A knock at the door jolted Stella from her thoughts, and she blushed even though she was alone. Rolling her chair over, she opened the door just wide enough to see who waited outside. It was Junior, but someone stood behind him.

“What’s up?” she asked, immediately on guard. Years of essentially taking care of herself, and being wary of unwanted advances, made her nervous when she didn’t have a firm grasp on a situation. The fact that someone else was in the bar when it should have been just her and Junior made her stomach tighten slightly. But it only tightened more when she stood to open the door fully and saw that it was Tuck standing behind him. He was smiling affably enough, but those green eyes held a constant threat – or promise – of seduction.

“Homeboy here says he lost his wallet. Anyone turn anything in?” Junior asked, pointing with his thumb over his shoulder.

“Oh,” Stella said, trying to save face. She’d just been having thoughts about him. Not the most innocent of thoughts, either. To see him again in the flesh was a jolt to her system. “Um, not here. You can check around the bar if you want.”

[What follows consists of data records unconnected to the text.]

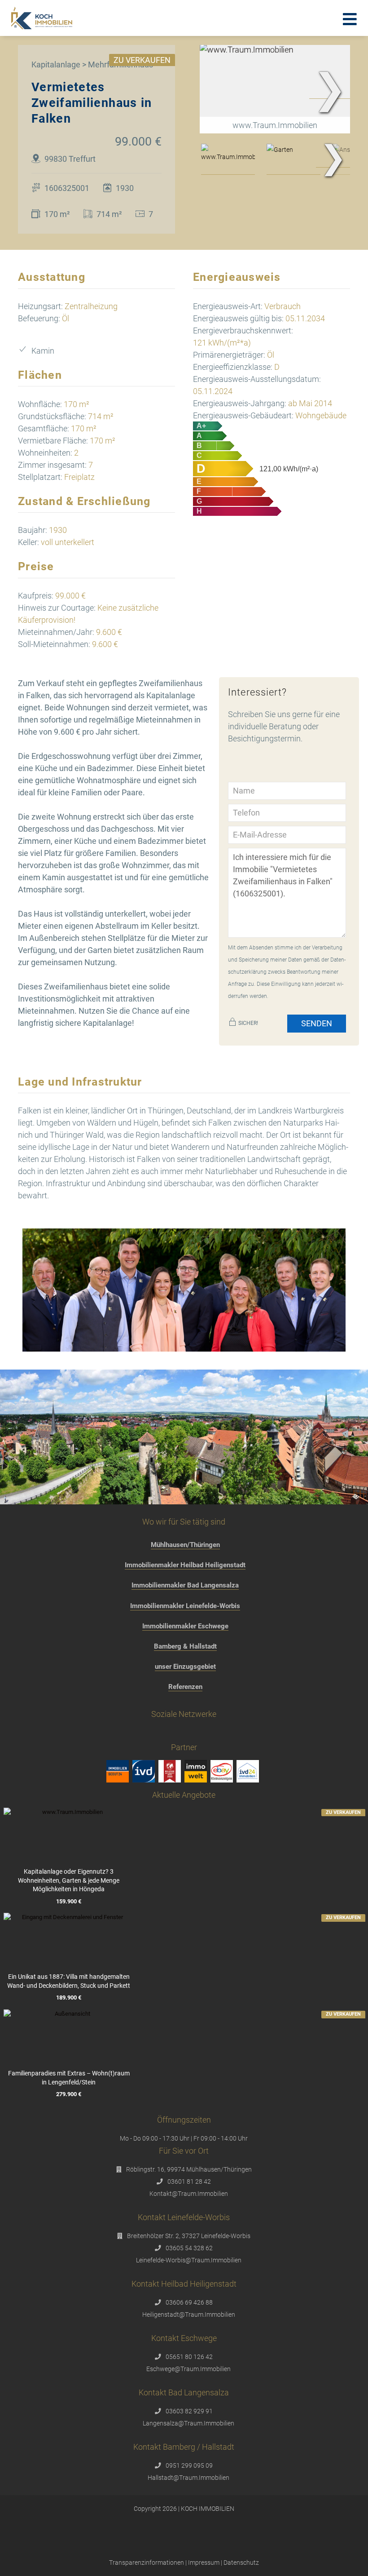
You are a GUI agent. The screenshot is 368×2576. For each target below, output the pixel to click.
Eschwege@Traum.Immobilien (188, 2368)
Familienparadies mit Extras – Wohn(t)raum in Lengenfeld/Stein (69, 2078)
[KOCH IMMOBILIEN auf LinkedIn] (226, 1734)
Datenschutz (241, 2562)
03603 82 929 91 (189, 2411)
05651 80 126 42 (189, 2356)
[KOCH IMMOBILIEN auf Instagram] (158, 1734)
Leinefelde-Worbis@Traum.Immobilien (188, 2260)
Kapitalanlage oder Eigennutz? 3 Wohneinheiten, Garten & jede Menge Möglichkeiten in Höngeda (68, 1880)
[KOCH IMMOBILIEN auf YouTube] (209, 1734)
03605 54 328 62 (189, 2248)
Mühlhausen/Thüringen (185, 1545)
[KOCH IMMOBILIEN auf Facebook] (141, 1734)
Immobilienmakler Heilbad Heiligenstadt (185, 1565)
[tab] (228, 159)
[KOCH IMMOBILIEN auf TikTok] (175, 1734)
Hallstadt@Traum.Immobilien (188, 2477)
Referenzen (185, 1687)
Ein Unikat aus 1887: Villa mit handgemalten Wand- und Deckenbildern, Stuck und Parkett (68, 1981)
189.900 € (68, 1998)
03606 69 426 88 (189, 2302)
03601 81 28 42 (189, 2181)
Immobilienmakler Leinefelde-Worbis (185, 1606)
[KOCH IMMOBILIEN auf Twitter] (192, 1734)
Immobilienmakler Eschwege (185, 1626)
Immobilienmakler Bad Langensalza (185, 1585)
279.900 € (68, 2094)
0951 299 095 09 (189, 2465)
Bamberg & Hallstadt (185, 1646)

“Already did,” Tuck said, that honeyed voice making her heart twinge. “Nada.”

“Sucks,” Stella said with a shrug she hoped was nonchalant enough. “Maybe the parking lot?”

“Maybe,” Tuck said, seeming nonplussed about the whole thing. Which reminded Stella…he hadn’t pulled that twenty out of a wallet. Her eyes narrowed.

“Well,” she said. “Sorry we can’t help you.”

“No problem,” Tuck said, giving her a shrug that seemed, more than anything, to be a response to the one she’d given him moments ago. “It was worth the trip back just to see you again.”

Stella flushed, taken aback by his boldness. The grin on Junior’s face widened, and he looked back at the biker in disbelief before turning back to Stella, eyebrows damn near lifted to his hairline.

“Uh,” Stella stuttered, but before she could find a reasonable response, he’d turned.

“Gonna let me out, friend?” he called to Junior, who turned on his heel with one last open-mouthed glance at Stella. She sank back into her chair, red and warm all over, until she heard the sound of the front door closing once more.